* _Records supplied_
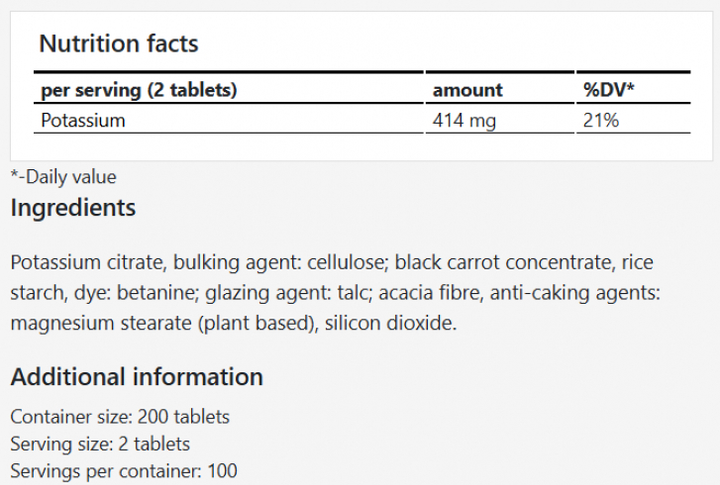Click the Additional information heading

pos(136,377)
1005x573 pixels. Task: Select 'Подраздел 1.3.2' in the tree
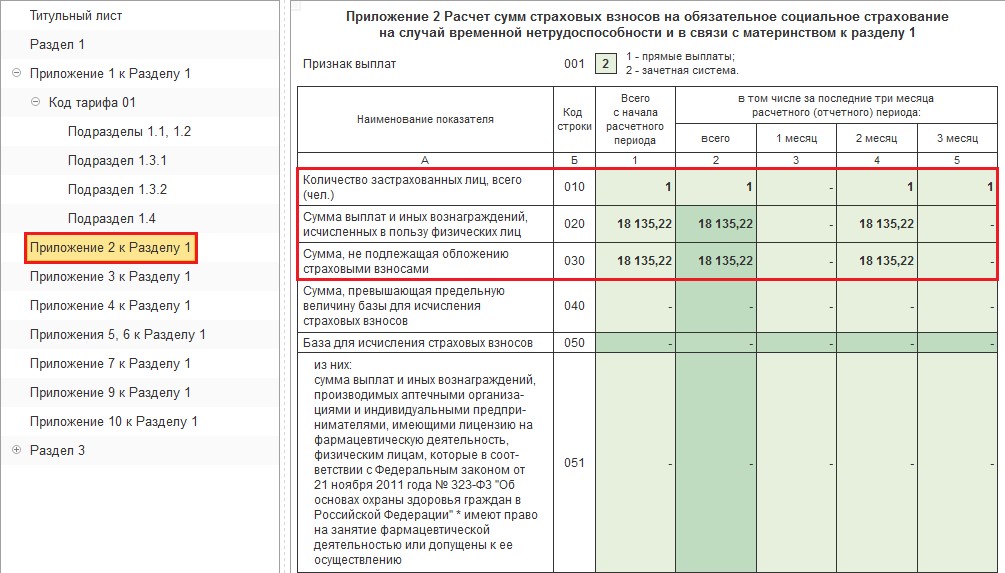117,189
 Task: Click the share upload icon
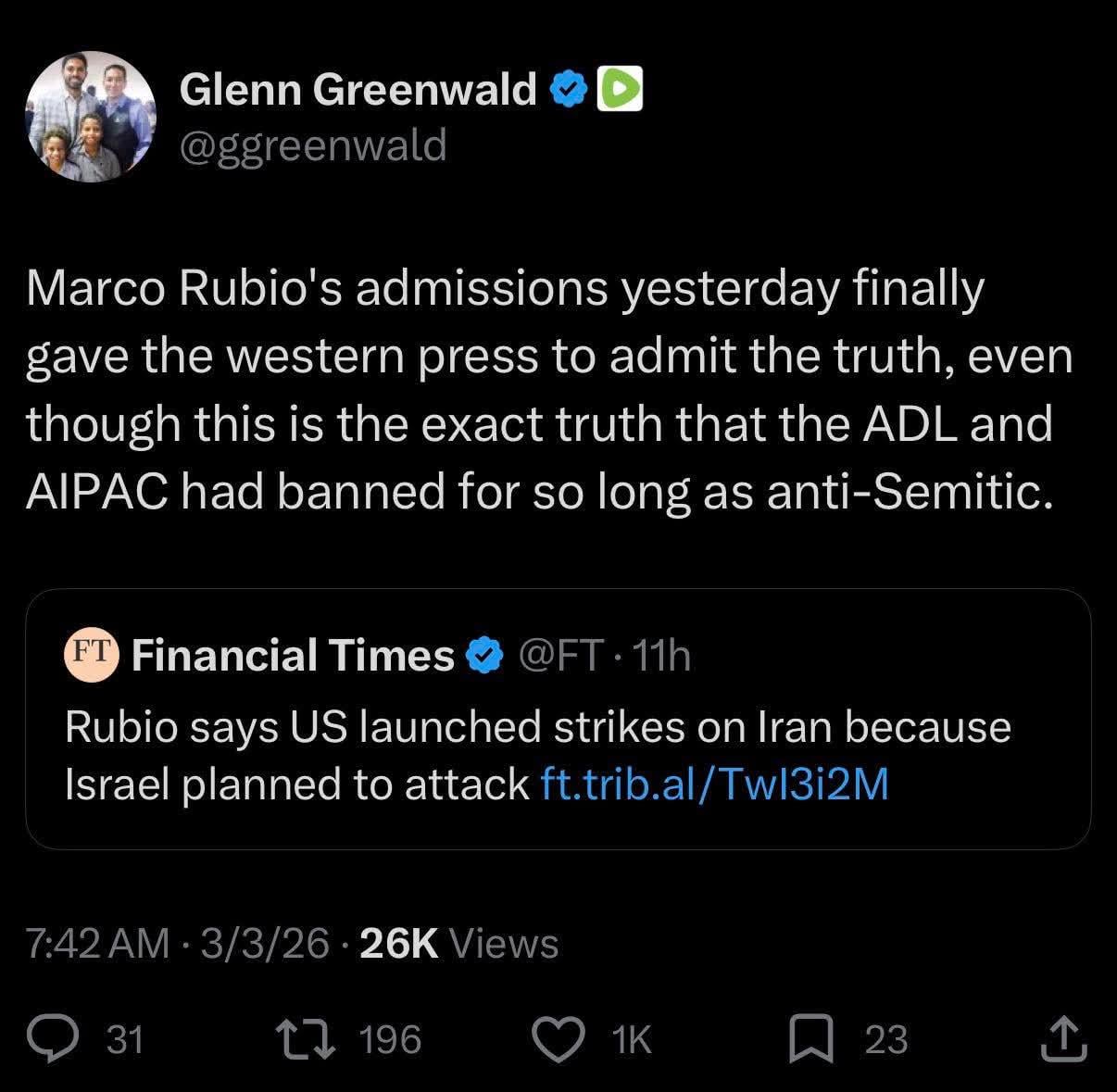tap(1062, 1038)
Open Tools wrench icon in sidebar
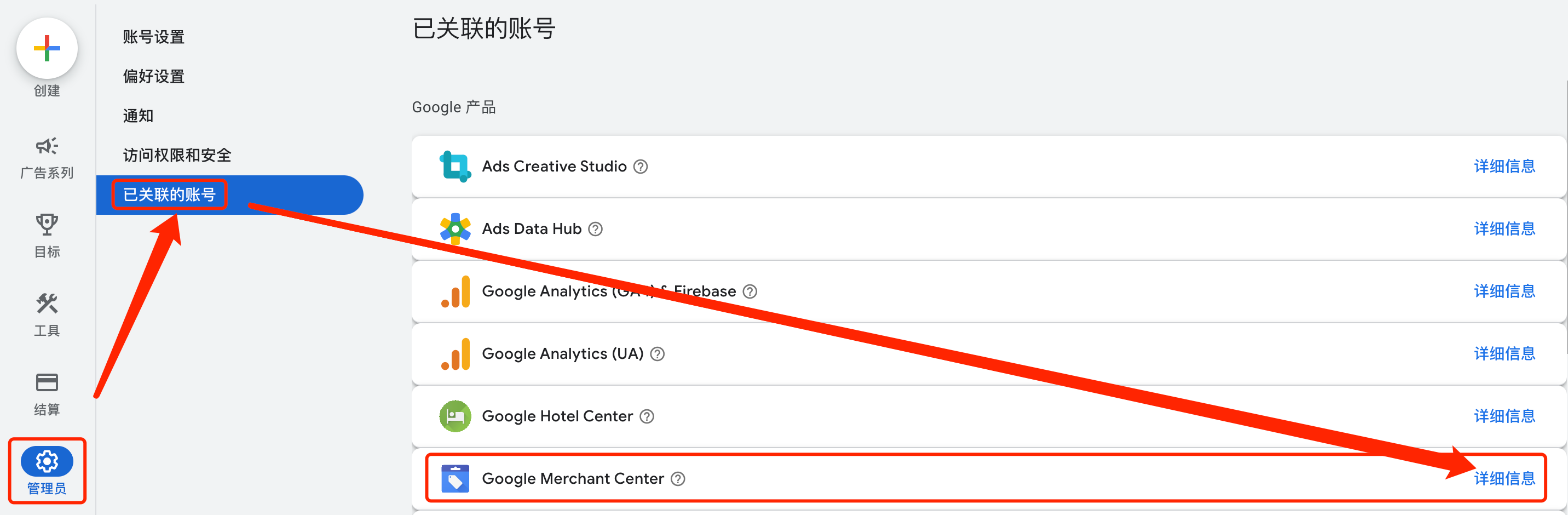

* _Work to be completed_
Count the lines above that contain the string "icon", with case counting. Reply with the number only.

* _Response_
2